According to specific reports, it appears the Swedish commercial music streaming service, Spotify may not be hurting or helping anything at all, in terms of generated revenue.
Initially launched in October 2008 by Swedish startup Spotify AB, the service provides digitally-streamed content under the formal confines in alliance with such record labels as: Warner Music Group, Sony, EMI, Universal, and BBC.
Widely recognized as the most successful innovator of its kind, Spotify houses more than 75-million active users, including the 20-million that pay for an improved-quality/commercial-free service as of June 2015.
During the course of this year alone, artists like: iconic-rapper, Jay-Z and Icelandic alternative-crooner, Bjork both removed certain albums from Spotify due to monetary and creative reasons.
Recently, economists: Luis Aguiar of the Institute for Prospective Technological Studies in Seville, Spain and the University of Minnesota’s Joel Waldfogel conducted extensive research and discovered although the popular streaming-service may not be hurting the music-industry’s revenue, it’s certainly not performing any favors either.

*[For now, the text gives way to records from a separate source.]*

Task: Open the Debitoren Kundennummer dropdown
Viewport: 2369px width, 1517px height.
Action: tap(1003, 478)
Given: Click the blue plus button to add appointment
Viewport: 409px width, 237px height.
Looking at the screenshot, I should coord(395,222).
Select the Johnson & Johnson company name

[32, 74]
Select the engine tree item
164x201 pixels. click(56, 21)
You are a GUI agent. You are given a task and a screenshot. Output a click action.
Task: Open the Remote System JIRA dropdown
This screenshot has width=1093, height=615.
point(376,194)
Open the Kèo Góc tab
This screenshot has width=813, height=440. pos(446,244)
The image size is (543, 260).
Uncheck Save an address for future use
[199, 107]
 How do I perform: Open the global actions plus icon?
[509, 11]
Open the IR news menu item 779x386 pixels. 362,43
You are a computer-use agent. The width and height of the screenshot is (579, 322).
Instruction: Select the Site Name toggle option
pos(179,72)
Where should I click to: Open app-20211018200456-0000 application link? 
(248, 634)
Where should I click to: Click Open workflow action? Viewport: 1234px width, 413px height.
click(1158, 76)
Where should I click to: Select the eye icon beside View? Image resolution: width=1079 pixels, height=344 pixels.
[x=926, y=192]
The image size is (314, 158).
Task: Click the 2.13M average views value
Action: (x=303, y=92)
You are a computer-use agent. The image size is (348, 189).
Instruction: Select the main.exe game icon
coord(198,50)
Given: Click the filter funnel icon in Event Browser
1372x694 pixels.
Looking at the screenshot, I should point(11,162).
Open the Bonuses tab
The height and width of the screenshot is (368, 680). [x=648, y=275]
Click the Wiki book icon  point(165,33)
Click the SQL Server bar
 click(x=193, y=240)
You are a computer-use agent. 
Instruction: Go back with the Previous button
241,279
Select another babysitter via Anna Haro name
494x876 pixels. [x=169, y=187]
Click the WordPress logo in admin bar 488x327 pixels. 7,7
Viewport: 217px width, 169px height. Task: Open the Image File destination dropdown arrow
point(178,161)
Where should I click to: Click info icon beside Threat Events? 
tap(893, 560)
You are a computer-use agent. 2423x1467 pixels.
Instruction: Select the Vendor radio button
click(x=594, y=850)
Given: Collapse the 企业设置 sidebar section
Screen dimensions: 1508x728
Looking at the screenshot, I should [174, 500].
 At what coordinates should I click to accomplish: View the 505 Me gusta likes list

Observing data where countries reported a steady-rise in use of the service from 2013 to 2015 in direct contrast to areas where there was no rise, the studies indicated Spotify apparently lowers the amount of illegal-pirating on such sites as: TorrentFreak, but negatively-effects the sales of individual tracks.
Reseachers, Waldfogel and Aguiar explain the current trend the data reveals:
“Given the current industry’s revenue from track sales ($0.82 per sale) and the average payment received per stream ($0.007 per stream), our sales displacement estimates show that the losses from displaced sales are roughly outweighed by the gains in streaming revenue. In other words, our analysis shows that interactive streaming appears to be revenue-neutral for the recorded music industry.”